_Exercise goal_: Return exactly the span that opens with the line containing "Image resolution: width=1456" and closes with the final line of the records, both included.

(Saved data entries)
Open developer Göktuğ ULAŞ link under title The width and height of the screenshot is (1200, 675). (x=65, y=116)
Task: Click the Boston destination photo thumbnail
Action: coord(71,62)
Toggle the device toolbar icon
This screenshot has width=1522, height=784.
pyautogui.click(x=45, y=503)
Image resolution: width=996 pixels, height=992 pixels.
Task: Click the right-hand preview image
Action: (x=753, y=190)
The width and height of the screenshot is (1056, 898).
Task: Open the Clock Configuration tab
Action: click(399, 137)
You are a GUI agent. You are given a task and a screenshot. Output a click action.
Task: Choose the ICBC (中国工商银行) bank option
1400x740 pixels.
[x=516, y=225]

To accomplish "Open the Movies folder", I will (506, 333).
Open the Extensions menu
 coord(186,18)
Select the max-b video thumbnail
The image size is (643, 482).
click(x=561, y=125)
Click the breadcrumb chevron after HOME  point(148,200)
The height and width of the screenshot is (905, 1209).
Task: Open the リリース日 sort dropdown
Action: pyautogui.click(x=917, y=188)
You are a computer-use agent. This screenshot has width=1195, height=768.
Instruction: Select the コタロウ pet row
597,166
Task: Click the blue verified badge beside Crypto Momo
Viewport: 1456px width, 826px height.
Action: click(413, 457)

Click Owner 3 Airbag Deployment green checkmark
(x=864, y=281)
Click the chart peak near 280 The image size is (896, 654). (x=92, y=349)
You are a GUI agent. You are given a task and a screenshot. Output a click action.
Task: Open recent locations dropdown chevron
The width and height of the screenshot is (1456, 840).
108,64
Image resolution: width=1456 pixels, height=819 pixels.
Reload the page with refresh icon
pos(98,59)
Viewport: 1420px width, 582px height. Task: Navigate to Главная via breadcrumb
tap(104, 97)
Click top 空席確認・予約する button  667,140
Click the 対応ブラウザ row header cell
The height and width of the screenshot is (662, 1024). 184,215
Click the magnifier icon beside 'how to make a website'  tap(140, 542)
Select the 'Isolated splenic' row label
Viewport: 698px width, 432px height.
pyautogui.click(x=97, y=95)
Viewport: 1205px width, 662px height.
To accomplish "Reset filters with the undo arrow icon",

_Result of this exercise_:
Image resolution: width=1456 pixels, height=819 pixels.
Reload the page with refresh icon
pos(98,59)
Viewport: 1420px width, 582px height. Task: Navigate to Главная via breadcrumb
tap(104, 97)
Click top 空席確認・予約する button  667,140
Click the 対応ブラウザ row header cell
The height and width of the screenshot is (662, 1024). 184,215
Click the magnifier icon beside 'how to make a website'  tap(140, 542)
Select the 'Isolated splenic' row label
Viewport: 698px width, 432px height.
pyautogui.click(x=97, y=95)
Viewport: 1205px width, 662px height.
To accomplish "Reset filters with the undo arrow icon",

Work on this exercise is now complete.